--- WRITTEN PROBLEM ---
Give the lines below as a JSON list of strings, with one string per line and any blank lines omitted.

+++ SUPPLIED DATA +++

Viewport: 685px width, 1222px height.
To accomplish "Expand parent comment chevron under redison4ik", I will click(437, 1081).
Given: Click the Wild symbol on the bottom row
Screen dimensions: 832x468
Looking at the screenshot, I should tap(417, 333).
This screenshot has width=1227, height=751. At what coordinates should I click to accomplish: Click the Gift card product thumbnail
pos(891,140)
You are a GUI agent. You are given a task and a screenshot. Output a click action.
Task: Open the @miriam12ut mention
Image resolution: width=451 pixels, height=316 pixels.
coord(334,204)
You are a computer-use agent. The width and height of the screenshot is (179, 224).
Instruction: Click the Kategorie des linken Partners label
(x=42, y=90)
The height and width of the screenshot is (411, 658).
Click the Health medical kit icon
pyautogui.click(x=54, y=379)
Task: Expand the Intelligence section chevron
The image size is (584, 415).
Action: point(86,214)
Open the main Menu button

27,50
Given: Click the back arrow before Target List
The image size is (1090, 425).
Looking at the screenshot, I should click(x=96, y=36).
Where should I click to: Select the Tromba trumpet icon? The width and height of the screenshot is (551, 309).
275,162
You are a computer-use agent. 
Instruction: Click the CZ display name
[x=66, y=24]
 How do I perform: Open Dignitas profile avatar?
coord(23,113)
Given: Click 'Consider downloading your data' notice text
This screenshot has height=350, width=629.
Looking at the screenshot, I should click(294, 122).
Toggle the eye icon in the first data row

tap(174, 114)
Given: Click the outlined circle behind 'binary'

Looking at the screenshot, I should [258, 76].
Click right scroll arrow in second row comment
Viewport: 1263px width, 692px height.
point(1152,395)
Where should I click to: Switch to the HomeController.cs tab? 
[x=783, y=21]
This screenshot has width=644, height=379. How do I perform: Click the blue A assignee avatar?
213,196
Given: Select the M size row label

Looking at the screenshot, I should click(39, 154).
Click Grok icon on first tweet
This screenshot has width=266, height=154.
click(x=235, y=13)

+++

--- ANSWER FOR THE TASK ---
[
  "Viewport: 685px width, 1222px height.",
  "To accomplish \"Expand parent comment chevron under redison4ik\", I will click(437, 1081).",
  "Given: Click the Wild symbol on the bottom row",
  "Screen dimensions: 832x468",
  "Looking at the screenshot, I should tap(417, 333).",
  "This screenshot has width=1227, height=751. At what coordinates should I click to accomplish: Click the Gift card product thumbnail",
  "pos(891,140)",
  "You are a GUI agent. You are given a task and a screenshot. Output a click action.",
  "Task: Open the @miriam12ut mention",
  "Image resolution: width=451 pixels, height=316 pixels.",
  "coord(334,204)",
  "You are a computer-use agent. The width and height of the screenshot is (179, 224).",
  "Instruction: Click the Kategorie des linken Partners label",
  "(x=42, y=90)",
  "The height and width of the screenshot is (411, 658).",
  "Click the Health medical kit icon",
  "pyautogui.click(x=54, y=379)",
  "Task: Expand the Intelligence section chevron",
  "The image size is (584, 415).",
  "Action: point(86,214)",
  "Open the main Menu button",
  "27,50",
  "Given: Click the back arrow before Target List",
  "The image size is (1090, 425).",
  "Looking at the screenshot, I should click(x=96, y=36).",
  "Where should I click to: Select the Tromba trumpet icon? The width and height of the screenshot is (551, 309).",
  "275,162",
  "You are a computer-use agent. ",
  "Instruction: Click the CZ display name",
  "[x=66, y=24]",
  " How do I perform: Open Dignitas profile avatar?",
  "coord(23,113)",
  "Given: Click 'Consider downloading your data' notice text",
  "This screenshot has height=350, width=629.",
  "Looking at the screenshot, I should click(294, 122).",
  "Toggle the eye icon in the first data row",
  "tap(174, 114)",
  "Given: Click the outlined circle behind 'binary'",
  "Looking at the screenshot, I should [258, 76].",
  "Click right scroll arrow in second row comment",
  "Viewport: 1263px width, 692px height.",
  "point(1152,395)",
  "Where should I click to: Switch to the HomeController.cs tab? ",
  "[x=783, y=21]",
  "This screenshot has width=644, height=379. How do I perform: Click the blue A assignee avatar?",
  "213,196",
  "Given: Select the M size row label",
  "Looking at the screenshot, I should click(39, 154).",
  "Click Grok icon on first tweet",
  "This screenshot has width=266, height=154.",
  "click(x=235, y=13)"
]